• _Assignment_
According to the text on polar bears and spring sea ice, how thick is the ice that male seals can drill through?

• _Text block_
○ ○ ○ ○
That's because the thick ice ridges could prevent ringed seals, the
bears' major prey, from creating breathing holes they need to survive in
the frigid waters, Crockford told CNSNews.com.
"Prompted by reports of the heaviest sea ice conditions on the East
Coast 'in decades' and news that ice on the Great Lakes is, for
mid-April, the worst it's been since records began, I took a close look
at the ice thickness charts for the Arctic," Crockford noted in her
Polar Bear Science blog on April 18th.
"Sea ice charts aren't a guarantee that this heavy spring ice phenomenon
is developing in the Beaufort, but they could be a warning," she wrote,
noting that they "don't bode well" for the Beaufort bears.
"What happens is that really thick ice moves in because currents and
winds from Greenland and the Canadian islands push it against the
shore," Crockford told CNSNews.com.
"The male seals arrive in the area in early spring
to set up breeding territories. They drill a hole through the ice to
maintain breathing holes close to the shore. But there's a limit. They
can drill through two meters (about seven feet) of ice. But too much
beyond that and they're in trouble."
"The reason that's important is that seals mate right after the pups,
who are born in April, are weaned. So the male seal wants to be there,
but he has to have breathing holes. If the ice is too thick, he has to
move off someplace else," she explained.
But this is the same time that female polar bears are just emerging with
their newborn cubs from maternity dens either on or near the shore.
"When those bears come out of their dens in the spring, they need to
find seals right away because they will have gone six months without
eating," Crockford said. "If there are no seals, they have to go further
out, where there's thinner ice."
"Spring and early summer are really a critical time for polar bears.
That's when they need to eat as many seals as they can because that's
when they put on fat for the rest of the year. If they have trouble
doing that in the spring, they're in big trouble."
There were comparably high levels of spring ice in the Beaufort Sea in
2004 and 2006, when bear counts were "one of the pieces of evidence used
to have the bears listed as 'threatened' in the U.S.," Crockford
pointed out.
"Polar bear biologists were finding some bears quite thin and found a
population decline," she said, which they attributed to melting summer
ice caused by global warming.
"But the biologists were not there to see the thick [spring] ice. All
they saw was thin bears," she pointed out. "They blamed the poor
condition of the bears on summer ice, instead of acknowledging that it
was likely the condition of the ice in the spring that was the cause of
the problem."
○ ○ ○ ○
[Dataset entries]
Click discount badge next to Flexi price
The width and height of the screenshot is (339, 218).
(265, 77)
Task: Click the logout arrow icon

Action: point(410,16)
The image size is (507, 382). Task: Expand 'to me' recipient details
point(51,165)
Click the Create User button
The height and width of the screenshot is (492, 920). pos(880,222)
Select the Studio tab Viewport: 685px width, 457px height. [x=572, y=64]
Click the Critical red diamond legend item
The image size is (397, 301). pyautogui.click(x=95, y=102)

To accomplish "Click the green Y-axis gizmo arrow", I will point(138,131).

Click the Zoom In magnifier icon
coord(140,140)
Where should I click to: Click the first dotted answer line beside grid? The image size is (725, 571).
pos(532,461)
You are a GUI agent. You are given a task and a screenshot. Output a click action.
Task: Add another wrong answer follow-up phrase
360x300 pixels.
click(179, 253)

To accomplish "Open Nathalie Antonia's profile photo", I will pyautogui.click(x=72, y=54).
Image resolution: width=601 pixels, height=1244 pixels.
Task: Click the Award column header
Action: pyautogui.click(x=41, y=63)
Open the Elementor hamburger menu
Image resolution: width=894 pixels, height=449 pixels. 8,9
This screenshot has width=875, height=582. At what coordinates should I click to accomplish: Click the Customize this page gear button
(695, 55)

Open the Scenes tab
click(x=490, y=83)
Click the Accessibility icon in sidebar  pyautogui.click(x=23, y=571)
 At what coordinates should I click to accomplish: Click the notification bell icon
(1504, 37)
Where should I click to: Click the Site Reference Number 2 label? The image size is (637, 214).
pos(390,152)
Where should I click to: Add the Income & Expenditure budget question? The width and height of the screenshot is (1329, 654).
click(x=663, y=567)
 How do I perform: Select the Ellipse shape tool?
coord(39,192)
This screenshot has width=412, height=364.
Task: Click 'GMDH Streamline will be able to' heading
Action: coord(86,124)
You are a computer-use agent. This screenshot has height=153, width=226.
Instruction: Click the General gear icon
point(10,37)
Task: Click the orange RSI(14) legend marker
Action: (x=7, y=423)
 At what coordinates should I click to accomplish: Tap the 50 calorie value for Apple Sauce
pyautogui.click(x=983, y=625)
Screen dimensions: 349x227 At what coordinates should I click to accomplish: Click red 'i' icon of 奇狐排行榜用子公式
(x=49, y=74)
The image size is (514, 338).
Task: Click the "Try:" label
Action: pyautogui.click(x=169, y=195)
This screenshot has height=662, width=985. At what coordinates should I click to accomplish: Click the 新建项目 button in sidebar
○ ○ ○ ○
• _Solved problem_
Two meters (about seven feet).